### Text excerpt
Issue: Cross-Server Polling (2-Second Delay)
- Failure Mode: High latency and "Text Jumping."
- Why it fails: If User A is on Server 1 and User B is on Server 2, User B will not see User A's changes for up to 2 seconds. In a typing scenario, this causes confusing UI behavior where text appears to rewind or jump.
- Scaling Bottleneck: If you have 100 API servers, that is 100 servers polling the database every 2 seconds. This creates a "thundering herd" problem on the DB read IOPS, regardless of actual user activity.
- Solution: Implement Redis Pub/Sub. When Server 1 receives a change, it publishes to a Redis channel. Server 2 subscribes to that channel and pushes the update to its connected clients immediately (sub-100ms).
- Trade-off: Adds infrastructure dependency on Redis availability. If Redis goes down, cross-server sync breaks (though single-server sync remains).
Issue: Destructive Conflict Resolution (Paragraph Level)
- Failure Mode: Data Loss.
- Why it fails: LWW on a "paragraph" level is too coarse. If User A adds a sentence to Paragraph 1 and User B deletes Paragraph 1 simultaneously, User B's delete wins, and User A's work is lost entirely.
- Solution: Move to Operation-Based Sync. Store edits as operations (e.g.,
insert at index 5, delete 3 chars) rather than state snapshots. Apply operations sequentially.
- Trade-off: Requires maintaining an operation log (event sourcing) which grows indefinitely unless compacted. Replaying history for new clients takes more CPU.
2. Database & Storage Performance
Issue: Synchronous DB Writes on Every Change
- Failure Mode: Database Connection Exhaustion & High Latency.

### Work instruction
Carry on the text on collaborative editing architecture from the point where it stops, in the same format and level of detail. The records that follow bear no relation to the text on collaborative editing architecture.

### Records
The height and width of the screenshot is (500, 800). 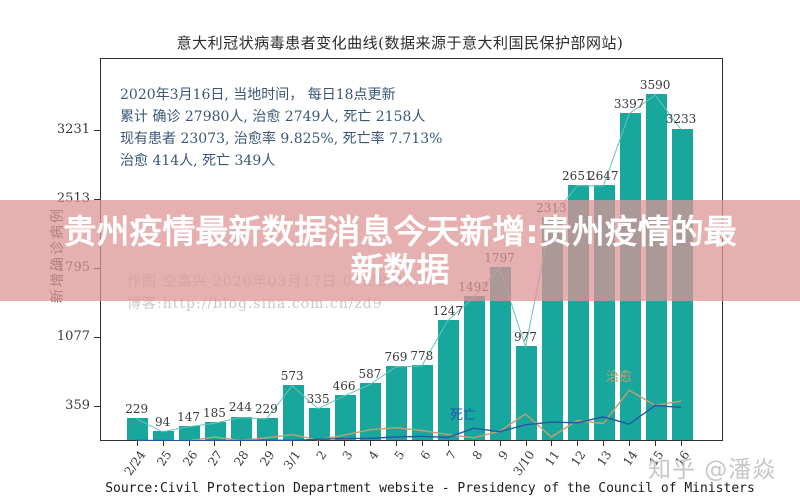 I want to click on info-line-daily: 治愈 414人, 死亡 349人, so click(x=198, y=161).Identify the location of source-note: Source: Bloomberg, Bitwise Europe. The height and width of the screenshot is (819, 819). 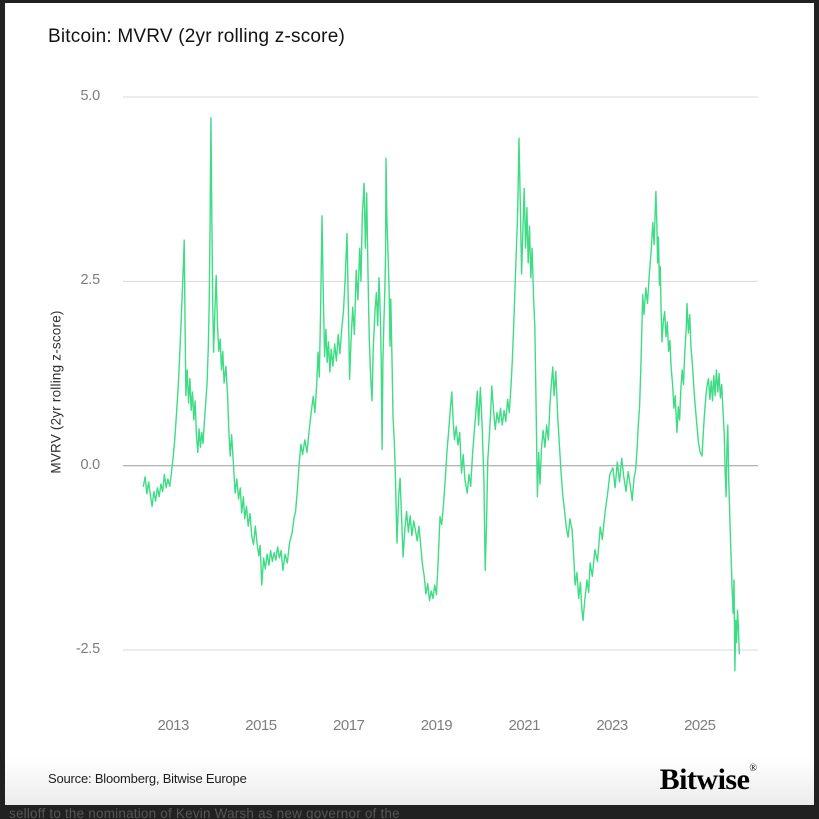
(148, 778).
--
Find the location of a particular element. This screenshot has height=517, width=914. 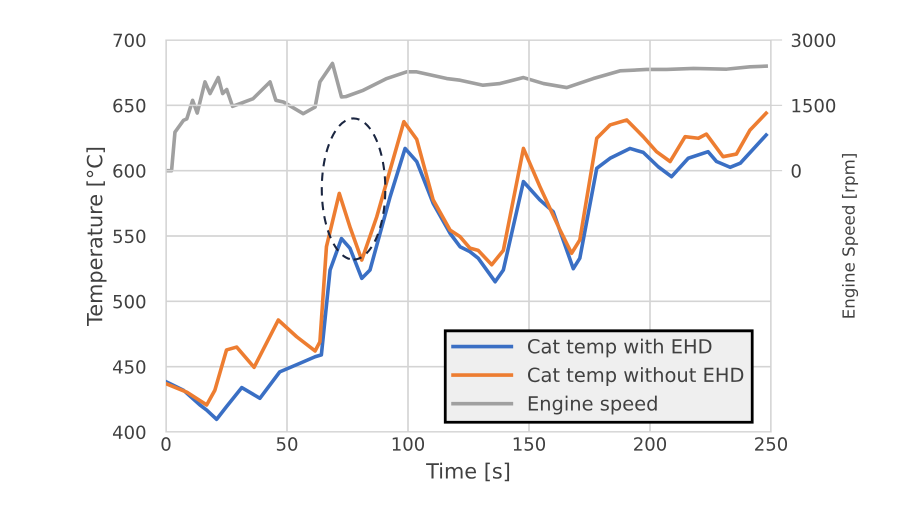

### Output of the task
- Why it fails: Writing to PostgreSQL for every keystroke/change event will saturate the DB connection pool and disk IOPS. Typing speed (e.g., 5 chars/sec) × Concurrent Users will exceed standard RDS write limits quickly.
- Scaling Bottleneck: The DB becomes the hard limit on concurrency. You cannot scale API servers if the DB chokes on writes.
- Solution: Write-Behind Caching. Store operations in Redis (in-memory) first. Acknowledge the client immediately. Batch-write to PostgreSQL asynchronously (e.g., every 1 second or every 50 ops).
- Trade-off: Risk of data loss if the server crashes between the Redis write and the Postgres flush. Requires a WAL (Write-Ahead Log) mechanism in Redis or a queue like Kafka for durability.
Issue: Full HTML Snapshots
- Failure Mode: Storage Bloat & Merge Conflicts.
- Why it fails: Storing full HTML every 30 seconds makes version history massive. It also makes merging difficult because you don't know what changed, only the before/after state.
- Scaling Bottleneck: Retrieving a document requires loading a large HTML blob. Bandwidth costs increase.
- Solution: Store a Delta/Operation Log in the DB. Generate snapshots periodically (e.g., every 5 minutes) for quick loading, but rely on the log for sync.
- Trade-off: Reconstructing the document state from a log requires more CPU on read. Requires migration logic to handle schema changes in the operation format.
3. Infrastructure & Networking
Issue: Load Balancer Round-Robin with WebSockets
- Failure Mode: Connection Drops & Session Loss.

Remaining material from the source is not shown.